Goals:
a – Rewrite the paragraph beginning "What a fortunate" from the Thailand language story as a short bulleted list that keeps its main facts.
b – Write the next part of the Thailand language story, starting right after its final sentence about the situation getting worse and worse.

Source extract:
++++++++++

But I made an impression. Two years later (summer 1996), I was on the
Bang-Sue train station platform in Bangkok waiting for the commuter train
to take me to work at Internet KSC out in Don Muang, when an excited woman
(who looked vaguely familiar) ran up to me shouting hallo, chon, hallo
chon (Hello Sean). Khun chon jam chan mai, ka? (Does Mr. Sean remember
me?) I told her I remembered her face but not her name. Jam, mai
(Remember?) she said, giving her bosom a burlesque (and very un- Thai)
shake. I just blushed. One of the coffee ladies. How nice to be remembered
for the important things you do in life.

Again in the summer of 94, after three months of studies at Chula, I spent
my last two weeks in country at Patong Beach on Phuket Island. A British
friend I had met (who had lived there for years but who couldnt speak Thai
to save his life) asked me to help him find out if the local grocery store
carried food for his cat. So thinking myself quite the language stud after
12 weeks of Thai classes at Chula, I marched into the store, where an older
Thai-Chinese woman sat behind a counter, one end of which was occupied by
one of the few true Siamese cats I have ever seen in Thailand. (I thought
all Thai cats would be Saimese, or at least many of them, before coming to
Thailand.)

What a fortunate coincedence, I thought. The cat was beautiful, probably
pure-bred, and obviously quite pampered, unlike all of the strays I was
used to seeing. I figured this woman would certainly have cat food to sell.
So I asked in gramatically-incorrect Thai mee miaow ahan, mai khap which
literally translated is (Do you) have any cat food? The problem was, in
Thai the adjective comes after the noun (like in Spanish), not before (like
in English). So I wasnt asking if she has food for a cat I was asking if
she had a cat for food. Mai mee, mai mee (Dont have) she said, quite
shocked.

I, as usual, didnt get it, and neither did my friend. When the woman
reacted with a horrified expression, I immediately took it upon myself to
make my request more clear. So I repeatedly pointed at her cat dozing on
the counter, and followed with a pantomimed motion of feeding myself from
my curved hand representing a bowl. Miaow (cat) ahan (food) I repeated,
over and over while the situation seemed only to get worse and worse.

++++++++++

Extracted data:
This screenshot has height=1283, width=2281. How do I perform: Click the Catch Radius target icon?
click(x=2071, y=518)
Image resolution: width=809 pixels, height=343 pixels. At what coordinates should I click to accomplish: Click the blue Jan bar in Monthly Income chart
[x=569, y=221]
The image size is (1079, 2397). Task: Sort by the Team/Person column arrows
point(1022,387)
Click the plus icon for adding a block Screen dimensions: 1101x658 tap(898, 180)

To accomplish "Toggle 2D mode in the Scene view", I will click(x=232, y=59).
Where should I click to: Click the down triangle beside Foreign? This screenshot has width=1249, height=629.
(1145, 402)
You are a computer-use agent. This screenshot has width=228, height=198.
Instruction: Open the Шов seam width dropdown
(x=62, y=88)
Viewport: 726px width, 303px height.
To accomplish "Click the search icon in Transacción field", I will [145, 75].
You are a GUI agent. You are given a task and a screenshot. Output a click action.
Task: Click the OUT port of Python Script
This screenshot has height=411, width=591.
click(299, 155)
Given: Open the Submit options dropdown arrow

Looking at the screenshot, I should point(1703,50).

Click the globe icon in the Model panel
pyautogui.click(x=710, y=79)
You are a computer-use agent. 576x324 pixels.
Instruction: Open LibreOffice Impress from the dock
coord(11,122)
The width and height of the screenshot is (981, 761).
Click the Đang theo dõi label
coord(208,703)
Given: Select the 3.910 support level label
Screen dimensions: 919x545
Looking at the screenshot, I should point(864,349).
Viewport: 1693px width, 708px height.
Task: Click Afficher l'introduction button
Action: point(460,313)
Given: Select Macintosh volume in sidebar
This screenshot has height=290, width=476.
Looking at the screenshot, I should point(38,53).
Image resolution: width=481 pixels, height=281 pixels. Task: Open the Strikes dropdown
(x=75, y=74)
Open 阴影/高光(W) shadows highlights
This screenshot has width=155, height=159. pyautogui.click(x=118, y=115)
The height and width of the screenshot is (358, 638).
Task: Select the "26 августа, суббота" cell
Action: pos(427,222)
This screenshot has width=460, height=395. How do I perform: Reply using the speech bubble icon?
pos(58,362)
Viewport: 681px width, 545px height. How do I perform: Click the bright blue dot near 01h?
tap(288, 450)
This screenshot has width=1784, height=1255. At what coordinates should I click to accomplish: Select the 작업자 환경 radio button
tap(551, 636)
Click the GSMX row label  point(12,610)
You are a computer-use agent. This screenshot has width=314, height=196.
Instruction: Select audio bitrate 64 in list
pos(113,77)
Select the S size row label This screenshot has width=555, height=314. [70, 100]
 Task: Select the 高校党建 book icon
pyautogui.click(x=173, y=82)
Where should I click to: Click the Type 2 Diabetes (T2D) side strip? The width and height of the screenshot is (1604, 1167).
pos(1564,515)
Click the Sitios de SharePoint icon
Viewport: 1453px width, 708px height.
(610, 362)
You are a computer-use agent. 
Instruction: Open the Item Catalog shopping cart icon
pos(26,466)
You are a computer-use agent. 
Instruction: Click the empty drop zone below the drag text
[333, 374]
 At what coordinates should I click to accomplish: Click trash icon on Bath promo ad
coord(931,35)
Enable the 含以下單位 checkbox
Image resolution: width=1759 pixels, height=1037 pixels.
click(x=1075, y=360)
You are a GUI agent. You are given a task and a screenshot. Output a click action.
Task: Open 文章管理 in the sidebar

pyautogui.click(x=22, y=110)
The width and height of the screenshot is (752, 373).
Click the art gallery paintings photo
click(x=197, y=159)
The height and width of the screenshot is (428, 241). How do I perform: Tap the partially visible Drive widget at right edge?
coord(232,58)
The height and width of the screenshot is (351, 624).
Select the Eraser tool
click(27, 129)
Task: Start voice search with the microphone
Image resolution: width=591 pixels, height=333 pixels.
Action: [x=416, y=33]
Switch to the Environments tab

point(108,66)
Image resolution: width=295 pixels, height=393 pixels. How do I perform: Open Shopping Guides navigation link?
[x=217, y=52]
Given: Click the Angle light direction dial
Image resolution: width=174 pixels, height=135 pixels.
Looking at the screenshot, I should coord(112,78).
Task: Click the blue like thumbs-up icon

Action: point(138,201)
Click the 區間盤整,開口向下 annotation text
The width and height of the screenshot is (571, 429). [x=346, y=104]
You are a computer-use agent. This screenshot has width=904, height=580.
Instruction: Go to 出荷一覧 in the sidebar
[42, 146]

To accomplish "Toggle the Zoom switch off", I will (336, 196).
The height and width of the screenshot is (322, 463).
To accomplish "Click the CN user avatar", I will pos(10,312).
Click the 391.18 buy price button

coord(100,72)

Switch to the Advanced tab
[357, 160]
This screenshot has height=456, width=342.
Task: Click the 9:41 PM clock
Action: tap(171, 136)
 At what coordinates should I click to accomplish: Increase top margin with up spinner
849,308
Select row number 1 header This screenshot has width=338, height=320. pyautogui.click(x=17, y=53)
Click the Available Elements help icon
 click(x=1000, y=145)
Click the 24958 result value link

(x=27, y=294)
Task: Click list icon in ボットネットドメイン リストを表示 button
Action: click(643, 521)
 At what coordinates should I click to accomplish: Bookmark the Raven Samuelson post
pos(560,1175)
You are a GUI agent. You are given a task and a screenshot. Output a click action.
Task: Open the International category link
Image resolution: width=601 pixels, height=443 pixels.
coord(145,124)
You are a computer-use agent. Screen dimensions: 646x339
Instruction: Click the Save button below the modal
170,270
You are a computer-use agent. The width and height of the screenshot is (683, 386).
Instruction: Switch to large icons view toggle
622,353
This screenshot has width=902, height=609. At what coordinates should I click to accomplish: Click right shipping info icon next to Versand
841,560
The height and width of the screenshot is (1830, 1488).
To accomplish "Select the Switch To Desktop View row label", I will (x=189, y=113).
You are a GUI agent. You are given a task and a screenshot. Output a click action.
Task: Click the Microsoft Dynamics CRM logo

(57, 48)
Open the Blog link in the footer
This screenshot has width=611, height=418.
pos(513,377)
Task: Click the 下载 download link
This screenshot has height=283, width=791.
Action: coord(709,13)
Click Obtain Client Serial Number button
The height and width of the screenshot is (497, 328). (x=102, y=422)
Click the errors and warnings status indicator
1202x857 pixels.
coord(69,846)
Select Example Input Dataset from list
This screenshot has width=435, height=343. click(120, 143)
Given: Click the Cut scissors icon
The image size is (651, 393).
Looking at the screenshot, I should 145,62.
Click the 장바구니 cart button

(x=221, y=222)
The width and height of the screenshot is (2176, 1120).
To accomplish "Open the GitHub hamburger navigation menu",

++++++++++

Results of the tasks:
a –
- The cat on the counter was beautiful, probably pure-bred and clearly pampered, unlike the strays the narrator usually saw.
- Because of the cat, the narrator assumed the woman would sell cat food.
- The narrator asked in grammatically incorrect Thai, "mee miaow ahan, mai khap," meaning to say "(Do you) have any cat food?"
- In Thai the adjective follows the noun, so the question actually asked whether she had a cat for food.
- The shocked woman answered, "Mai mee, mai mee" ("Don't have").

b –
The lady jumped to her feet, grabbed the cat, and angrily yelled mai dai,
mai dai (You cant). She backed away from the two of us as far as she
could, clutched the startled kitty to her chest and began to cry. Figuring
that we had done our bit to advance international understanding for the
day, my friend and I left, totally mystified. I thought you could speak
Thai, my friend scolded me in his very proper Brit accent. I was, I
said, maybe she only speaks Chinese. Yeah, sure, that was it.

My other big blunder was in spring of 1995. I was in Udon Thani on an
independent graduate study abroad project from my college in Oregon,
teaching English to sixth graders at a school for at-risk kids during the
day, tutoring high school and tech college students in the afternoon and at
night preparing a northeast Ministry of Education Task Force to travel to a
one-month workshop at Florida State University.

The evening my night class job ended, some of the high school boys in my
village that I tutored insisted I go out with them to a club that evening.
They all had dates, which means (to a Thai teenager) that you and about 50
of your closest friends go to some public place somewhere in the general
vicinity of the 50 or so girls each had invited out. You spend the night in
gender-segregated groups, drop by a Swensens Ice Cream Parlor or Kentuck
Fried Chicken for a bite afterwards, then gather in the parking lot to
take, like, a gazillion pictures before everyone goes home.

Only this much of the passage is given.